● What to do
Give exactly the lines from the one that contains "Viewport: 178px width, 874px height." through the end of the entries below, both included; the pictures stay out.

● Data extract
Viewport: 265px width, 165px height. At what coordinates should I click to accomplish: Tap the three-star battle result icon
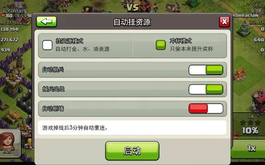(x=250, y=123)
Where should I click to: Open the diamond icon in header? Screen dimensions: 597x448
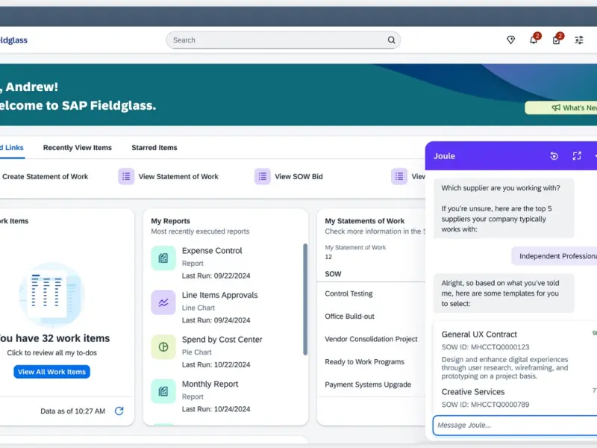pyautogui.click(x=510, y=40)
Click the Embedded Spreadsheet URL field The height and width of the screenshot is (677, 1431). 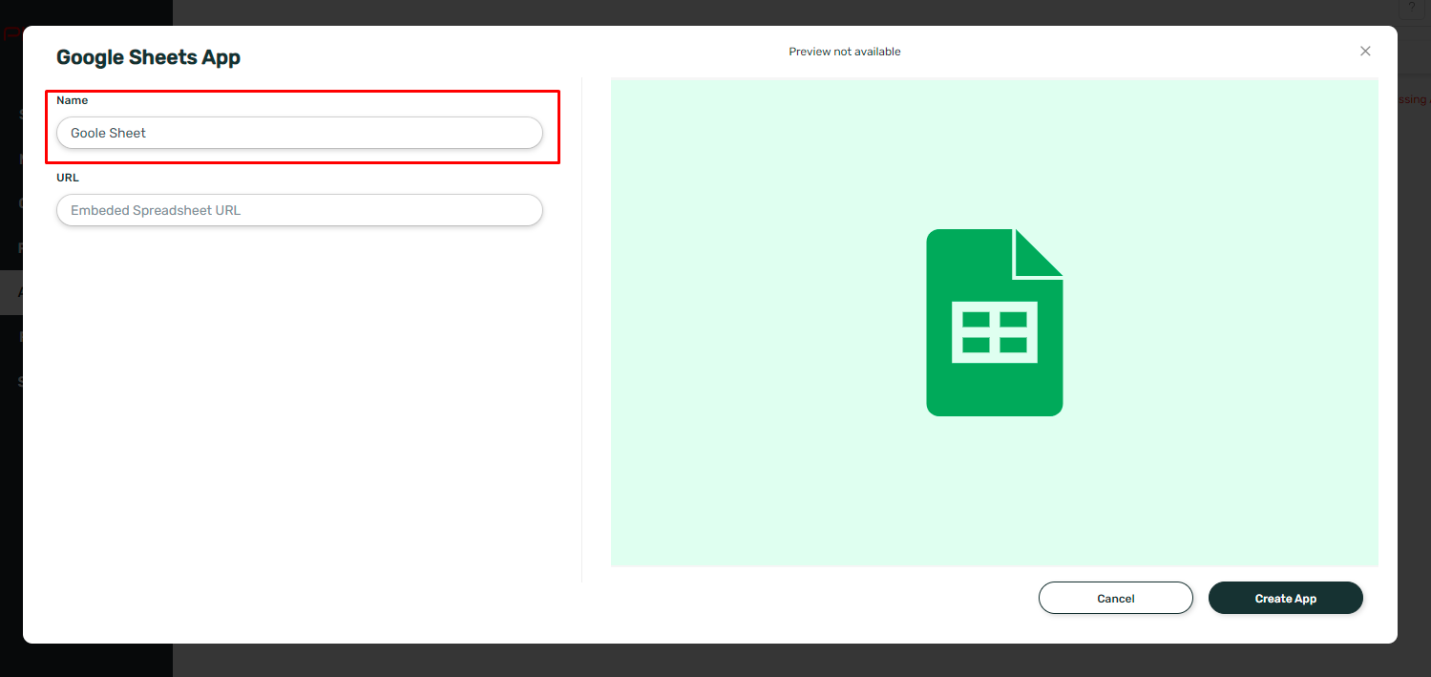[299, 210]
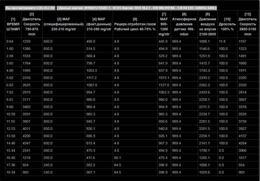Select the [3] MAF специфицированный column header
The image size is (260, 181).
point(64,24)
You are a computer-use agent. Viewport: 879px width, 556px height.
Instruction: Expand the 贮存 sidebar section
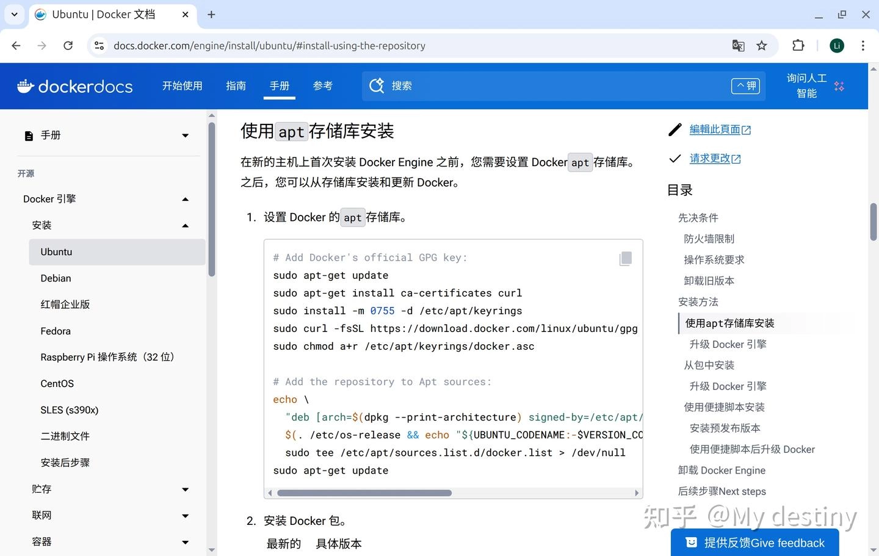[x=185, y=489]
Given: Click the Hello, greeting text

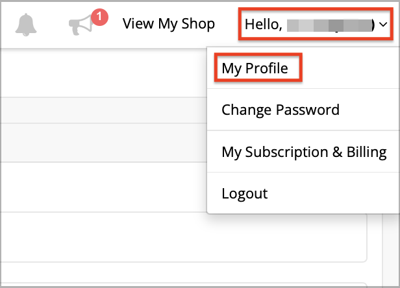Looking at the screenshot, I should (264, 25).
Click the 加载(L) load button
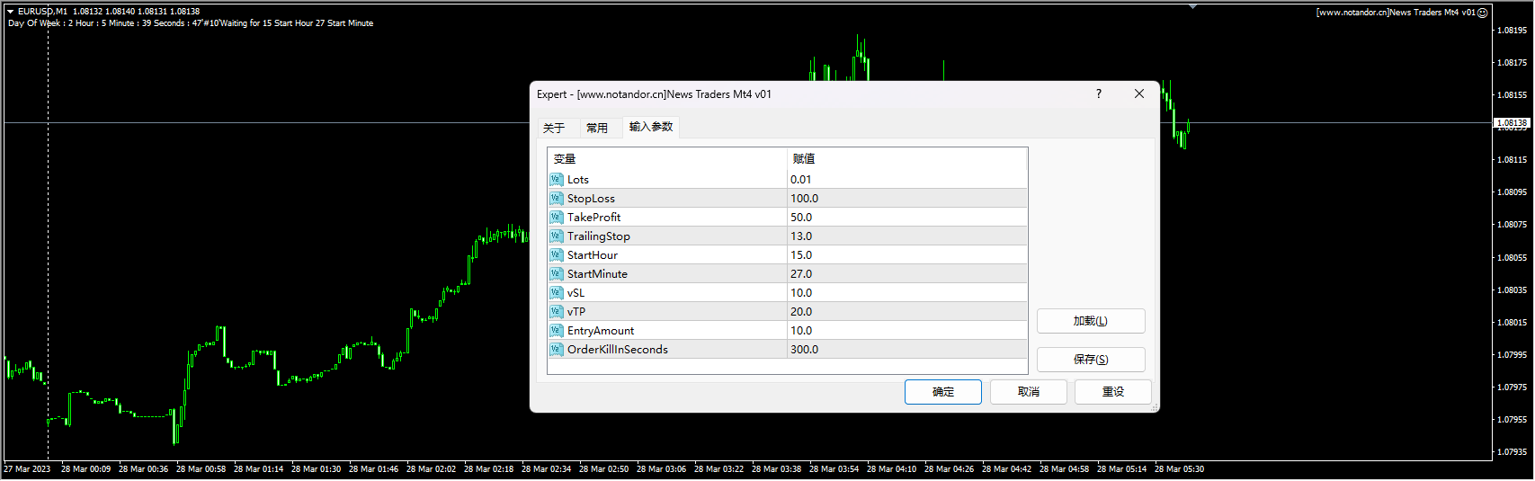 (x=1090, y=321)
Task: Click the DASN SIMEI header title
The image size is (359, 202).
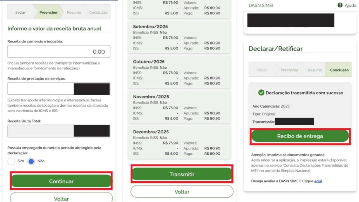Action: 261,5
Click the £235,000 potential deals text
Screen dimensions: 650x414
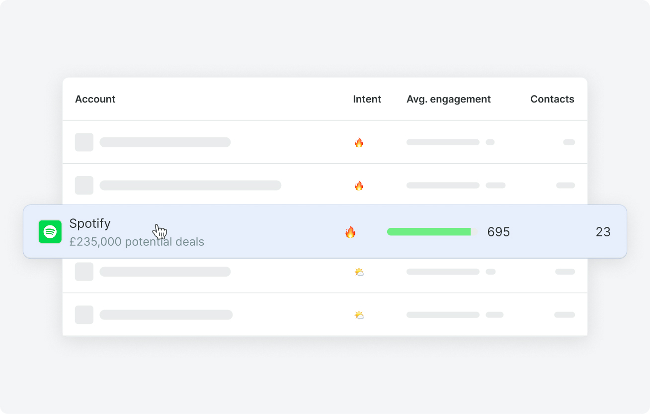coord(137,242)
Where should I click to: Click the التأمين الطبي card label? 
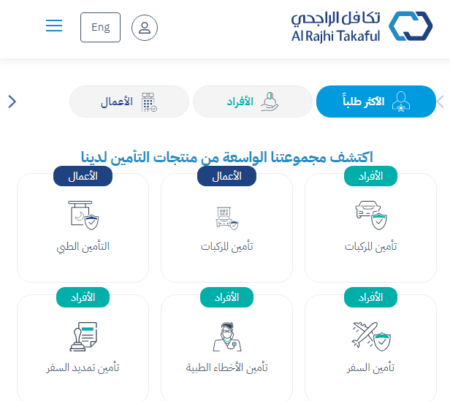coord(83,247)
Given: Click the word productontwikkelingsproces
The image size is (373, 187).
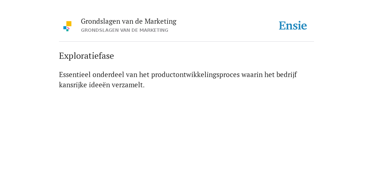Looking at the screenshot, I should tap(195, 75).
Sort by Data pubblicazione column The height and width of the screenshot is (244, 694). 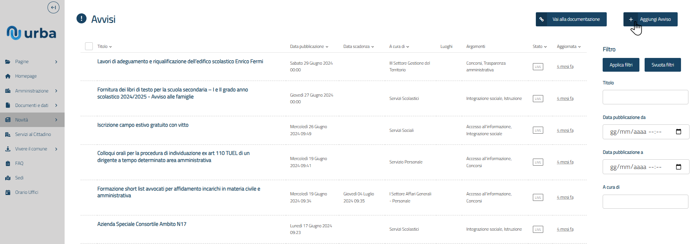pyautogui.click(x=309, y=46)
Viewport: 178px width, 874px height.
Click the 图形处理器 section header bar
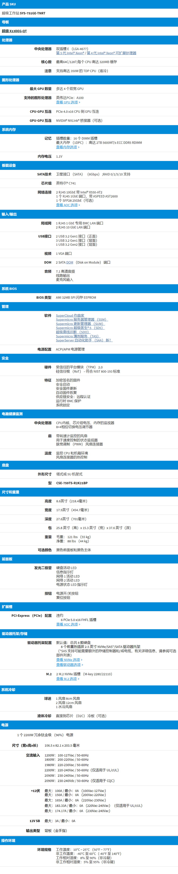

● Answer to this exercise
Viewport: 178px width, 874px height.
Click the 图形处理器 section header bar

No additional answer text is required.